Des innovations spectaculaires qu’il convient de replacer dans le temps long, se souvient Manuel Pallage, licencié en Sciences informatiques de l’Université de Liège en 1991 : « Ce à quoi on assiste, c’est l’aboutissement d’un cheminement de quarante années de développement continu de la tech. L’IA d’aujourd’hui combine toutes les techniques mises au point à ce jour avec deux éléments nouveaux : une puissance de calcul phénoménale et des investissements massifs. Des moyens sans précédent qui changent la donne ».
Une évolution à marche forcée plus qu’une révolution donc, faite d’étapes incrémentales qui sont autant de verrous stratégiques dont doivent se saisir les sociétés IT souhaitant s’imposer. « C’est la raison pour laquelle nous investissons énormément dans la formation, qui représente chaque année des milliers de jours-hommes. Nous avons des équipes qui font de la veille sélective en vue de se concentrer sur un nombre limité d’avancées qui ont un large taux d’acceptation auprès de nos clients cibles. On suit les techno, et on choisit celles qui ont du sens ».

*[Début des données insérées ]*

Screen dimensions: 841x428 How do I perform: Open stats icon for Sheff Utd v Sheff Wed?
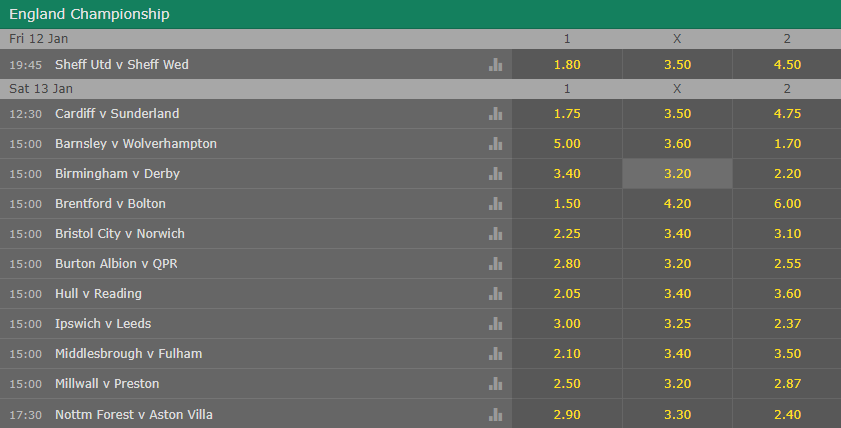495,64
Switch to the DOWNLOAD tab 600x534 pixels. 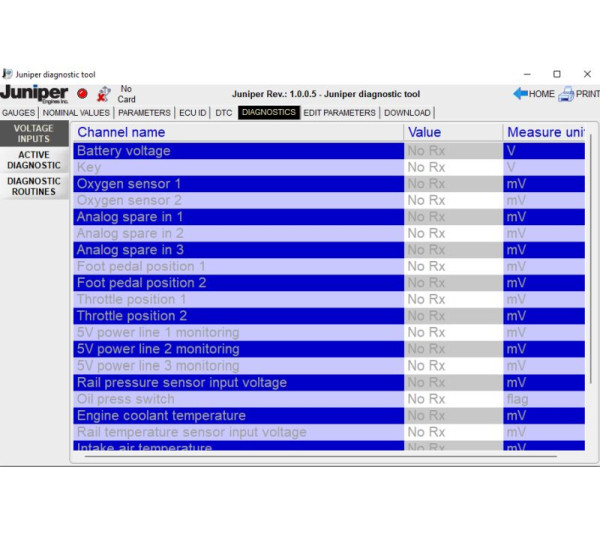407,113
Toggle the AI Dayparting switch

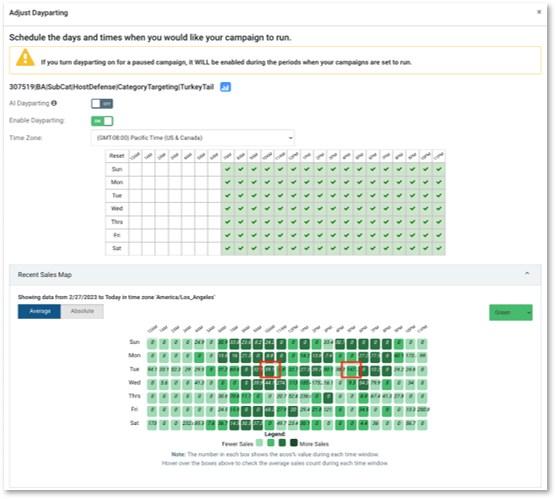pyautogui.click(x=102, y=104)
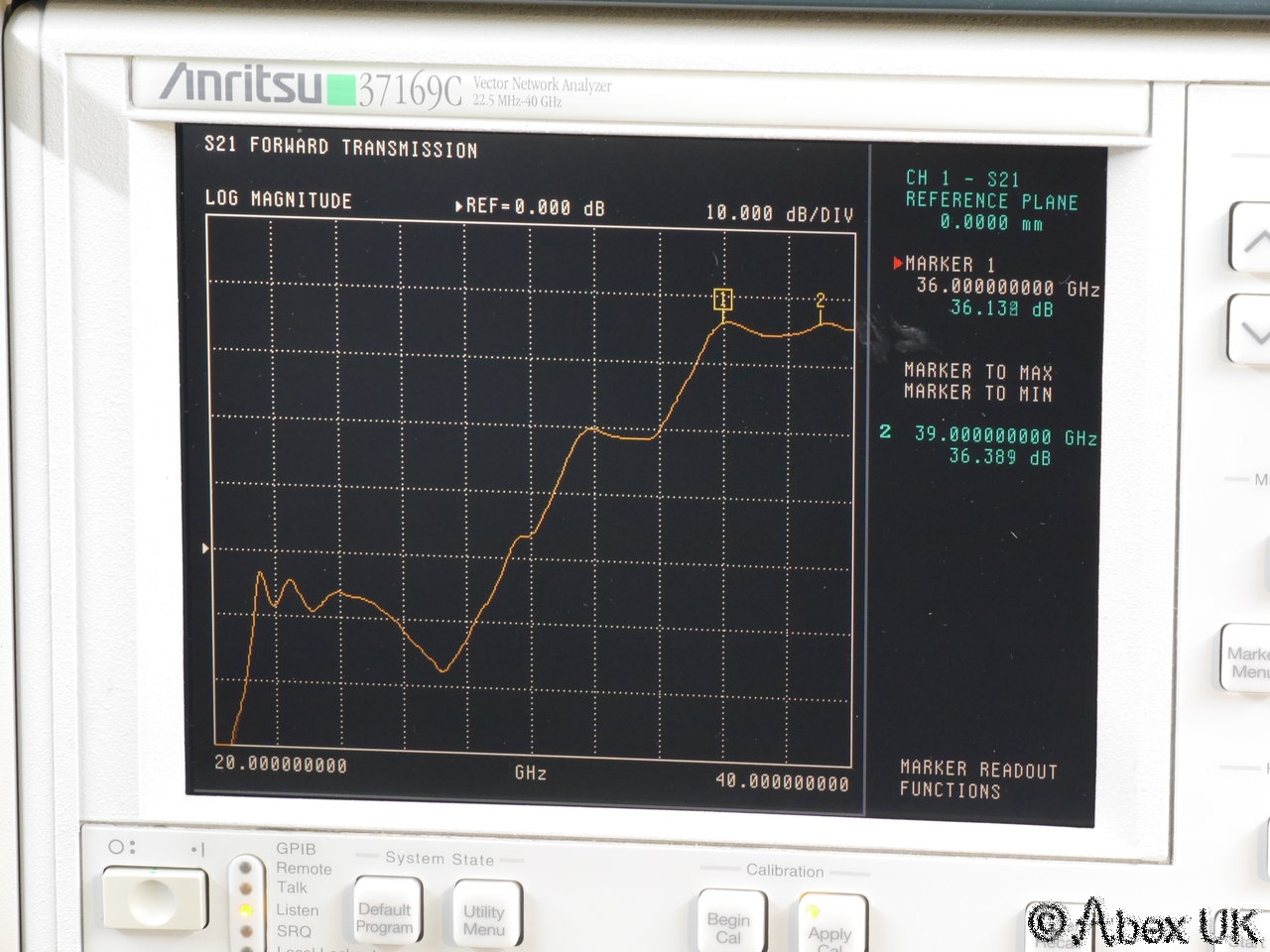The height and width of the screenshot is (952, 1270).
Task: Click the 40.000000000 stop frequency label
Action: click(x=782, y=781)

Un subtil équilibre entre R&D et études de marché. « Aujourd’hui, nos clients ont par exemple massivement adopté l’intégration de la cartographie dans des systèmes d’information, ce qui constitue une aide à la décision. En revanche, si on s’était largement développé sur la blockchain, on aurait eu du mal à rentabiliser nos investissements, car il n’y a aucun projet d’ampleur en la matière à Bruxelles où en Wallonie ». Une des raisons aussi qui explique la formation de 35 consultants dédiés à la suite Odoo, en Belgique, en France, au Canada et au Luxembourg « car la technologie est mature et le positionnement marché est clair ».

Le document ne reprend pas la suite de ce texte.